Os dois são países vizinhos. Há tempos que são amigos e parceiros econômicos inseparáveis. Mas os dois estão terminando 2023 com passos bem diferentes – um pra cá e outro bem pra lá. O Brasil vive o crescimento do otimismo, com o governo Lula apostando no desenvolvimento com mais justiça social. Nossa economia cresce 3%, contrariando todas as previsões pessimistas do início do ano. A inflação caiu para 4,2%, recuando ainda mais para os pobres, a 3,19%. A abertura de vagas de trabalho chegou a 1,78 milhão de novos postos de trabalho. O desemprego caiu para 7,7%, a menor taxa desde 2015. O consumo de alimentos aumentou e a desigualdade de renda diminuiu, segundo o índice de Gini medido pelo IPEA (Instituto de Pesquisa Econômica Aplicada), para 0,521. O crescimento da economia contribuiu muito, claro, mas é importante destacar também o reforço das transferências diretas (como o Bolsa Família, por exemplo).
Isso tudo foi no primeiro ano do governo Lula – apesar das previsões em contrário e da tentativa idiota de golpe no dia 8 de janeiro. Na verdade, até ajudou a fortalecer a resistência a qualquer avanço fascista de Bolsonaro. Os obstáculos continuam imensos para alcançar a meta perseguida por Lula: a superação do ódio largado pelo período bolsonárico e sua substituição por um ambiente político marcado pela tolerância e o entendimento no trato das diferenças. Na Argentina, a situação é oposta. Até que vinha tentando se livrar da herança deixada pelo governo de Mauricio Macri (2015-2019) que havia contraído a maior dívida externa do mundo. Foram 100 bilhões de dólares, dos quais 86% desapareceram. Mas a escolha pelo retorno de Javier Milei parece coisa de masoquista feita pelo eleitor iludido. Milei age como ditador, governa por decretazo inconstitucional destinado a instituir ou derrubar 365 leis debatidas democraticamente. Ele ameaça punir os beneficiários de programas sociais que compareçam a manifestações, faz desvalorização severa do peso (116%) enquanto ameaça a repressão aos sindicatos de trabalhadores e associações de defesa dos pobres, dos aposentados e dos povos originários. Milei simplesmente repete o programa devastador liberal da ditadura militar que devastou a democracia e a economia do país entre 1976 e1983.

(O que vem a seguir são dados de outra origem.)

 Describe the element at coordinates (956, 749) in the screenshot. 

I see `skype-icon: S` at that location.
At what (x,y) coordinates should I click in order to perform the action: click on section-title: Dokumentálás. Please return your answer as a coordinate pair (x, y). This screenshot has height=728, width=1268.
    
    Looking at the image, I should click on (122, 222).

A liberação dos controles de preços ameaça mergulhar a economia na hiperinflação, sem qualquer proteção do poder de compra dos assalariados, dos pensionistas e dos vulneráveis. A "lógica" do experimento ultraliberal tem tudo a ver com o extremismo regressivo na política, empurrado pela mídia de direita e hordas das redes sociais. Demonizam especialmente os trabalhadores, suas entidades e o peronismo pelas dificuldades do país.

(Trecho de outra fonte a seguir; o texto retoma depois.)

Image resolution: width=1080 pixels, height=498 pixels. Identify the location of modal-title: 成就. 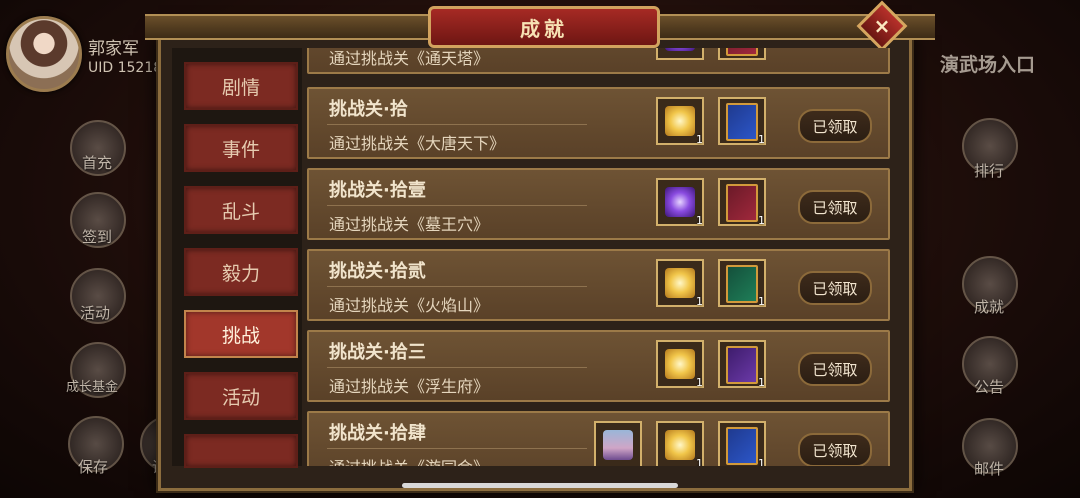
(544, 27).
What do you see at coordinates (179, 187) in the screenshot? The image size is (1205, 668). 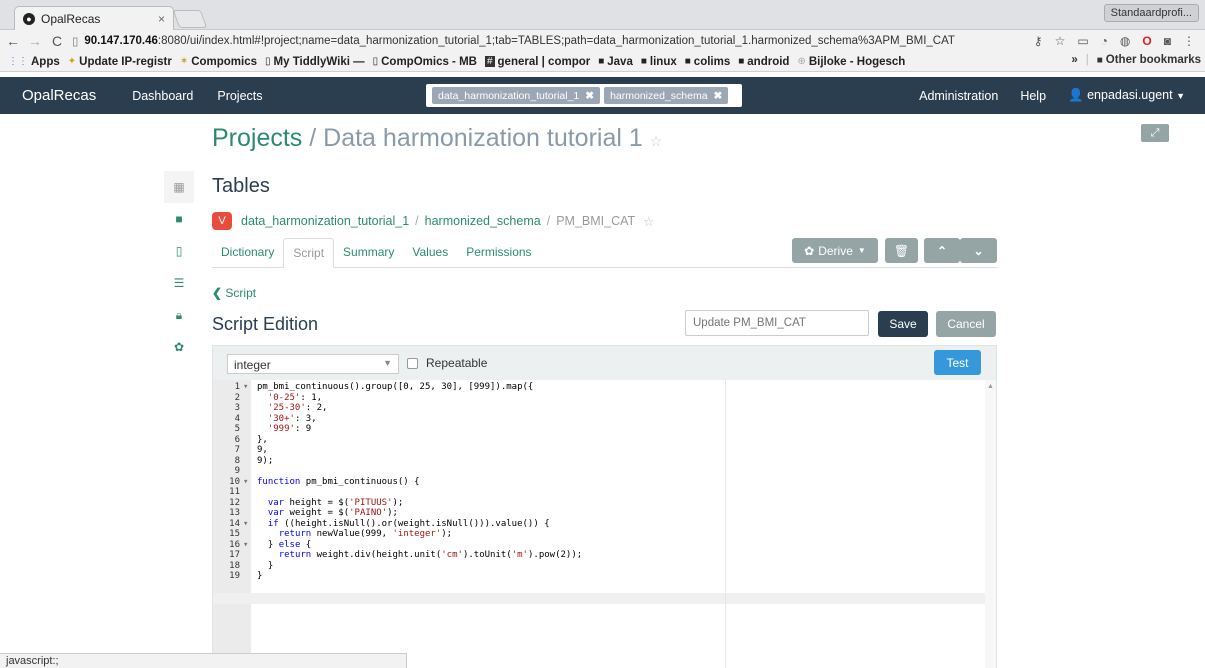 I see `tables-nav-icon: ▦` at bounding box center [179, 187].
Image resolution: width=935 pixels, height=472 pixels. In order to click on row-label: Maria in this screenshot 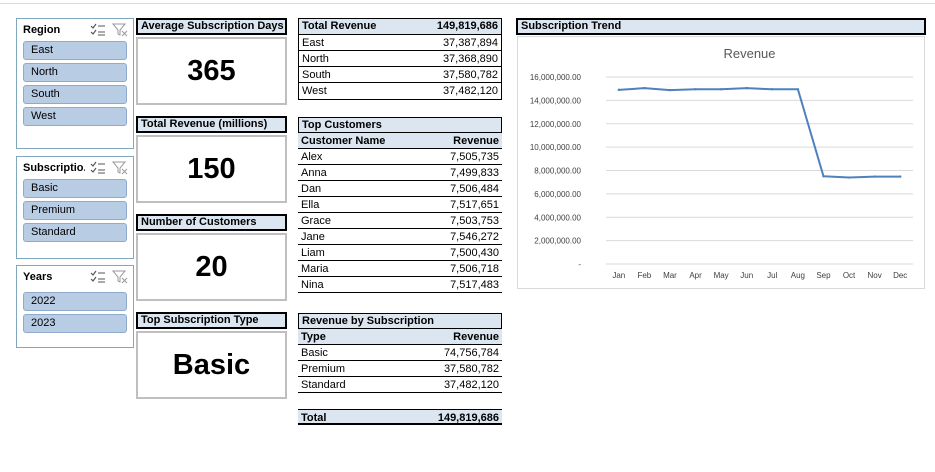, I will do `click(315, 269)`.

Já começou a resistência a partir das centrais sindicais e da população que espontaneamente se manifesta em panelaços. O peronismo, com todas as suas contradições e mazelas, inspira ódio que vem de sua trajetória lado a lado com os trabalhadores ao longo da história argentina. O peronismo continua sendo, essencialmente, a expressão política da ideia de que o Estado tem que proteger e beneficiar os necessitados. Nisso, foi inovador. Sua identificação com os pobres lhe rende o ódio das elites, de sua mídia e de toda forma de preconceito intelectual. Mas a essência de sua política tem tudo a ver com os governos do nosso PT.
Se os protofascismos de Milei e Bolsonaro tanto se assemelham, as resistências a eles também têm o mesmo compasso. Como aconteceu com Bolsonaro, Milei será riscado do mapa latino-americano. Será apenas o pesadelo de uma noite de terror.